PAGE TEXT
However, in the case of a centralized backup strategy, the two intermediate steps are unnecessary since the backup software and its database should still be running on the backup server. The administrator will save time by going straight to the data restore step. Since the network has a high bandwidth, there is no difficulty in restoring files remotely over the network.
If the dedicated backup server fails, the network may be temporarily unprotected, but no users are impacted. The administrator can reinstall and restore the backup server at any time.
Centralized Administration
Having only one backup software application installed on the backup server reduces the network administrator's routine workload. Backup and restore across the entire enterprise is controlled from a single user interface. In addition, by having all tape drives and cartridges physically located in one place, tasks such as media rotation, tape drive cleaning, and data restores become much simpler. Choosing a safe location enhances security.
Performance Benchmark Results
In order to compare centralized (remote) backup to distributed (local) backup and quantify the benefits, we ran several tests using typical data on a test network. The tests, described in detail later, showed the following results:
The 100VG-AnyLAN network allows remote backups to run at the maximum speed the tape drive can reach, even with large amounts of traffic present. There is no longer a reduction in speed when backing up over the network.
Remote backup of a server is faster because the backup software database disk writes do not interfere with the backup process disk reads. In a typical file structure, you can achieve a speed gain of 70%.
The centralized backup design based on a 486/66 server is able to host two to three concurrent backup sessions, depending on the data, at speeds between 110 to 125 Mbytes per minute. These are at worst equivalent or at best 30% to 70% greater than the sum of individual distributed backup speeds.
The server being backed up from a remote source experiences an acceptable loading. The 486/66 server performing remote backup experiences significant loading and should therefore be dedicated to the backup task.
Other Configurations
The centralized backup configuration can be varied, in order to meet any special needs which may exist. Some examples are shown below.
Automation of Media Rotation. By substituting a multiple cartridge autoloader for a single cartridge tape drive, the backup task can be further simplified by allowing the backup software and the autoloader to implement and automate a media rotation scheme.
High Speed Single Server Backup. With multiple tape drives installed, a single server can have its individual volumes backed up concurrently to individual tape drives This further increases the backup speed of the file server.

INFORMATION SHOWN

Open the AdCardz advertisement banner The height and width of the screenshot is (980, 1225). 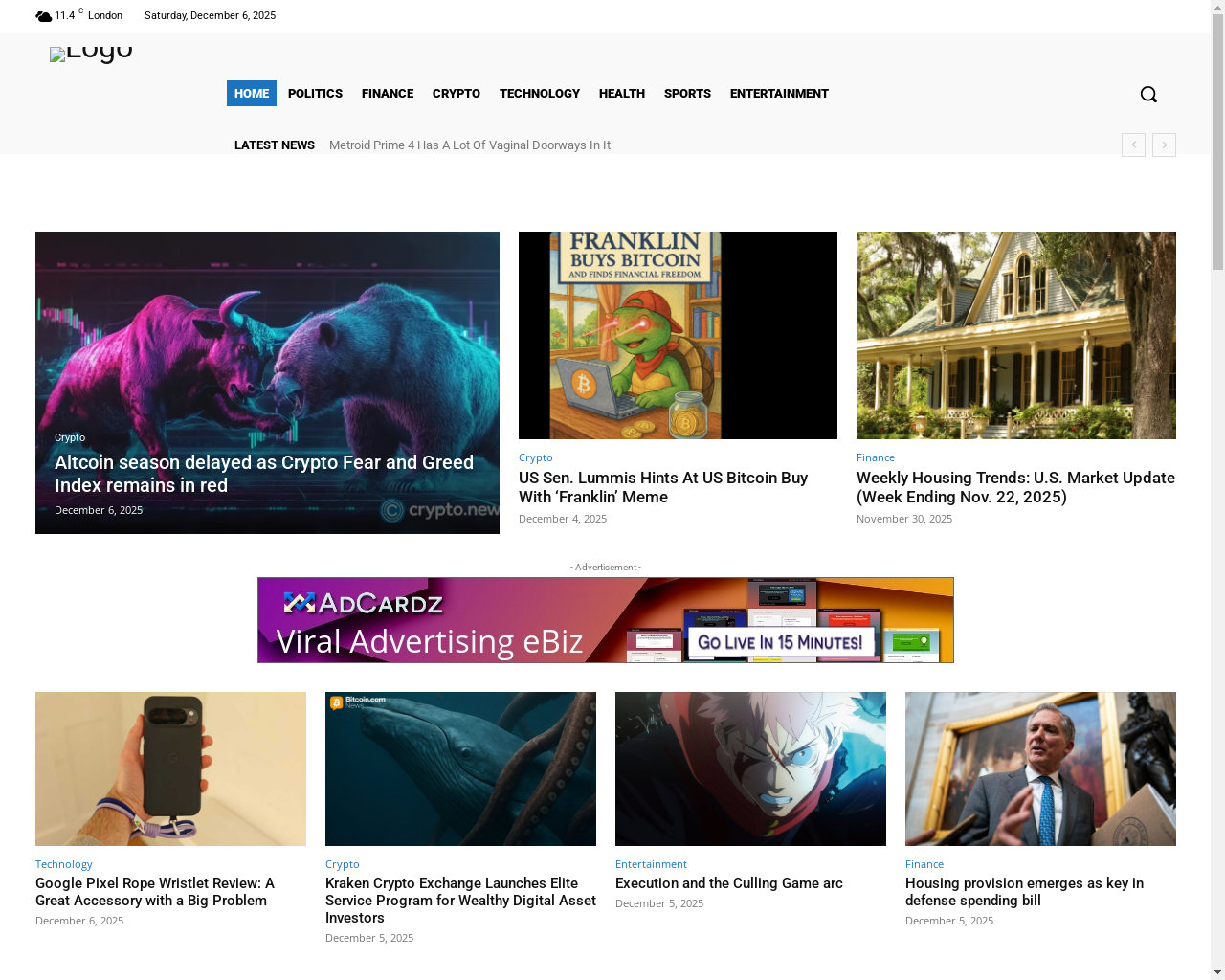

YOUR INSTRUCTIONS
Rewrite the paragraph of the backup text that begins "Having only one backup software application" as a brief list that keeps its main facts. The lines are not needed for this exercise.

EXERCISE OUTPUT
- A single backup software application on the backup server lightens the network administrator's routine workload.
- One user interface controls backup and restore across the whole enterprise.
- Keeping all tape drives and cartridges in one place simplifies media rotation, tape drive cleaning, and data restores.
- A safe location improves security.